Sin embargo no fue así. Una multitud estaba congregada de nuevo en el hospital. La mayoría no eran hostiles, esta vez. Eran simpatizantes de la monarquía que se entristecían por la muerte de la reina. Gabrielle tenía un vestido negro que le habían hecho llegar a su habitación media hora después de saber de la muerte de su madre. Tenía guantes negros y un sombrero negro que ayudaba a ocultar sus ojos rojos.

Lucrecia se veía fuerte, pero su nariz y sus ojos la delataban. El rey no tenía ni los ojos ni la nariz roja, pero su mirada de tristeza y pérdida lo decía todo. El amor de su vida, la madre de sus hijos, su reina, había muerto. La muerte le golpeaba una vez más y se reía en su rostro.

La reina se veía intranquila. Su rostro se mostraba sereno, pero ella no parecía complacida con la idea de tener que dejar el mundo. Gabrielle pensó que eran demasiadas emociones para una persona muerta, y albergó vanas esperanzas de que estuviera viva.

El rey pidió unos minutos a solas con su esposa. Lucrecia y Gabrielle se retiraron y lloraron mientras se tomaban de las manos. Cuando el rey salió de la habitación, Gabrielle pidió entrar. Su madre sólo se veía un poco más pálida que el día anterior, y ya no estaba conectada a los múltiples aparatos que vigilaban sus signos vitales. Por todo lo demás, ella parecía viva. Tan viva como su hija.

- Siempre quise estar cerca de ti – empezó Gabrielle –, tanto como reina como madre. En las noches me dormía pensando en cómo eras. Fue toda una odisea encontrar información sobre mí y mis orígenes. Y terminó anteayer. Supuse que la vida nos iba a dar tiempo de conocernos, yo quería conocerte, aún quiero, pero es imposible. Quería que me abrazaras, quería que me apoyaras. Mamá Jocelyn fue buena, siempre; pero yo sabía que no podía pertenecer del todo allí. Nunca me lo dijeron, pero lo sentimos todo el tiempo. Todos en la casa me daban un trato distinto, creo – Gabrielle calló un momento para evitar llorar –. Dijiste que ibas a escucharme tocar, y no lo hiciste. Ustedes dijeron que me iban a acompañar, los dos. Y ahora ya no estás, mamá. Tal vez sea tarde, una mentira, o apresurado, pero te amo, mamá. Toda mi vida te quise.

Gabrielle besó la frente de su madre muerta y sintió su piel fría y sin vida. Definitivamente la sangre ya no circulaba en ese cuerpo.
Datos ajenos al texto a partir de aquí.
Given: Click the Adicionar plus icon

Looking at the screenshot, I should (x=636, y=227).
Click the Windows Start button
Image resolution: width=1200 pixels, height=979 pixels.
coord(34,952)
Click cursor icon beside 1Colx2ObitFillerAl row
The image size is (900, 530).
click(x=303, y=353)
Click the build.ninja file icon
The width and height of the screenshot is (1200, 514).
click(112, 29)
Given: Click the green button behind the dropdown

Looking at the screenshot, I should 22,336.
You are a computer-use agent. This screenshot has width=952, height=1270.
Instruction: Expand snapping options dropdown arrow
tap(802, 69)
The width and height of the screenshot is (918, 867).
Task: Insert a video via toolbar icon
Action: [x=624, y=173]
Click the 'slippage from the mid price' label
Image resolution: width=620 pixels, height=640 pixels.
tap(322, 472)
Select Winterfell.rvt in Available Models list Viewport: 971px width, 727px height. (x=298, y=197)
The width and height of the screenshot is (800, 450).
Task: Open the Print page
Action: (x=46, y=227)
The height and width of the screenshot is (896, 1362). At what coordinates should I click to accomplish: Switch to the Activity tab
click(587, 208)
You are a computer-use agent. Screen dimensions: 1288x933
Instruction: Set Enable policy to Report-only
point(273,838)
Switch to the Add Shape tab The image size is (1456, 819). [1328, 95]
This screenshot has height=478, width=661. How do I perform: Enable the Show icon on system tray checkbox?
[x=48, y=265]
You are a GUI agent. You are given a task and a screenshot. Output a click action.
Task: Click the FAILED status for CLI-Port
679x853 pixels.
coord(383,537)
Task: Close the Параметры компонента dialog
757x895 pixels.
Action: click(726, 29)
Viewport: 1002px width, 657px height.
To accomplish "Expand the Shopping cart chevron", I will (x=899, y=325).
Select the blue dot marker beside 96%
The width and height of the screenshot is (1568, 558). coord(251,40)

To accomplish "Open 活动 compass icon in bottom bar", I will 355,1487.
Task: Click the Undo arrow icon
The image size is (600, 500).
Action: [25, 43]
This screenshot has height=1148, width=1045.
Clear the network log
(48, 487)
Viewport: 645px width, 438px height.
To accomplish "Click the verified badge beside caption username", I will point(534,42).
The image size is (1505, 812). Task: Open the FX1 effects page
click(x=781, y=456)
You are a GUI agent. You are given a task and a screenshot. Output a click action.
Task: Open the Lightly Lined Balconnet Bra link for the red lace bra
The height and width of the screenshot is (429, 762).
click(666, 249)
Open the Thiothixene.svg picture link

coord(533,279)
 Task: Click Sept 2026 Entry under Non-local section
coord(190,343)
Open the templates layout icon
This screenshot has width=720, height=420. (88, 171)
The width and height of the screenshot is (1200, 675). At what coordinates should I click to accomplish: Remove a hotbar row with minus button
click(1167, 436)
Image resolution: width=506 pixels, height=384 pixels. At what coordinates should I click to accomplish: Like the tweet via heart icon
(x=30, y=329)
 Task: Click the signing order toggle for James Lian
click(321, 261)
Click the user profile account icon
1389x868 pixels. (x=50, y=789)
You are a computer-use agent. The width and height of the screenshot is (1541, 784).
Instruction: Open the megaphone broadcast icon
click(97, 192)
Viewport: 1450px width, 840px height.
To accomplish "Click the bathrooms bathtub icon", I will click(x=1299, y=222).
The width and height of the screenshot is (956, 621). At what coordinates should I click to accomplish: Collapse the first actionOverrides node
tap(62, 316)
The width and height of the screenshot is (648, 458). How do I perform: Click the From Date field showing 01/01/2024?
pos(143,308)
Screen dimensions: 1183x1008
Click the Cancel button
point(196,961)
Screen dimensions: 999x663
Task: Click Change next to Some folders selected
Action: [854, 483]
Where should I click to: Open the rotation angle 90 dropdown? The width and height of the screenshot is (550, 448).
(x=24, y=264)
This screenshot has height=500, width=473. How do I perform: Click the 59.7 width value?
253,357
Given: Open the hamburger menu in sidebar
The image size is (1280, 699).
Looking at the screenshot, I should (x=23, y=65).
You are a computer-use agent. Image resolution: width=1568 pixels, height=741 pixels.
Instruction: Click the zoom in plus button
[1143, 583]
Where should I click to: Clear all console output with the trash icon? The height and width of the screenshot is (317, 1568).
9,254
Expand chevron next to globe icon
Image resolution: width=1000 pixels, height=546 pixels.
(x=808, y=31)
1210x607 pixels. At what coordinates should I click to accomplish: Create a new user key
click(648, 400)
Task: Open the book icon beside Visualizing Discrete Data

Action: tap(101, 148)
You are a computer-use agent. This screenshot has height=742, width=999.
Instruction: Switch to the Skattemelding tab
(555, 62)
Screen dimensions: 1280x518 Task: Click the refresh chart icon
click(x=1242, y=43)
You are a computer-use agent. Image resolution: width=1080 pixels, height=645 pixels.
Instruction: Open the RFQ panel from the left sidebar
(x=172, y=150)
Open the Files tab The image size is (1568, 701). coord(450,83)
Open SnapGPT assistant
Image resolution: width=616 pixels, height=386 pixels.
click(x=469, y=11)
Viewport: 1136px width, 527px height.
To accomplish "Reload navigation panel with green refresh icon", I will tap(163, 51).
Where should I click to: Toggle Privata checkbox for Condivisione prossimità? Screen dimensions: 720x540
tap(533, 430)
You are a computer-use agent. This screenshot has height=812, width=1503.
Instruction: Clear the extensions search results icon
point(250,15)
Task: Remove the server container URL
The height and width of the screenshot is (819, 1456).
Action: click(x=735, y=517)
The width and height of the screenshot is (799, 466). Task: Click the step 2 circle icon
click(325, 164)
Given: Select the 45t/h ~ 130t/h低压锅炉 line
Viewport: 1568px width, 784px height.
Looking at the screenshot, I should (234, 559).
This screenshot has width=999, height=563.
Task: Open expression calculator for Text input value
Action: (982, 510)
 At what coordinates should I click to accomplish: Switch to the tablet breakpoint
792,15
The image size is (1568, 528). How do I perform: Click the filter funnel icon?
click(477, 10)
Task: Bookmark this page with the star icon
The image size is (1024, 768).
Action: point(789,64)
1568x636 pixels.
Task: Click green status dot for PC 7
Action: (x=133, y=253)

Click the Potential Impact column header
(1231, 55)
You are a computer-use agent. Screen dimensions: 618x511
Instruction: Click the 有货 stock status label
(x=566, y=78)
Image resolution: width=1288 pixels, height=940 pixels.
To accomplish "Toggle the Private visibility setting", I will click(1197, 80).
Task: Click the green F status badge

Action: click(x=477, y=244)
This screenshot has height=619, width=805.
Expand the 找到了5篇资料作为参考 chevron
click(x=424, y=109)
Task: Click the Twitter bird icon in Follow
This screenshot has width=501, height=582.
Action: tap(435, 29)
Salió a trompicones de la habitación y no quiso volver a entrar en un hospital en toda su vida. Quería irse de allí. Su padre la abrazó para consolarla. Ella quería renegar del mundo entero. ¡Qué injusticia! ¡Era una mujer tan hermosa y buena! ¡Era generosa, amable, sensible! ¿Por qué debía morir? ¿Por qué no les habían dado más tiempo? ¡No habían sido suficientes esas pocas horas! Pero tampoco lo habrían sido cien años.

El día en el Palacio no pudo ser más triste. El vestíbulo y el salón de los tronos se abrieron para los ciudadanos. Todos aquellos que iban a presentar sus respetos para la Reina. Una increíble cantidad de personas con flores, pancartas y lágrimas se presentaban tanto dentro como a fuera del Palacio. Incluso los guardias y el personal de Palacio se veían tristes y decaídos. El Palacio parecía gemir de dolor.

Sus padres adoptivos la habían llamado un par de veces, preguntando por ella y por el rey. Su mamá Jocelyn preguntó por Lucrecia. Sin embargo el hablar con su mamá adoptiva sólo le recordó que nunca conocería realmente a su verdadera madre. Así que las llamadas duraron poco.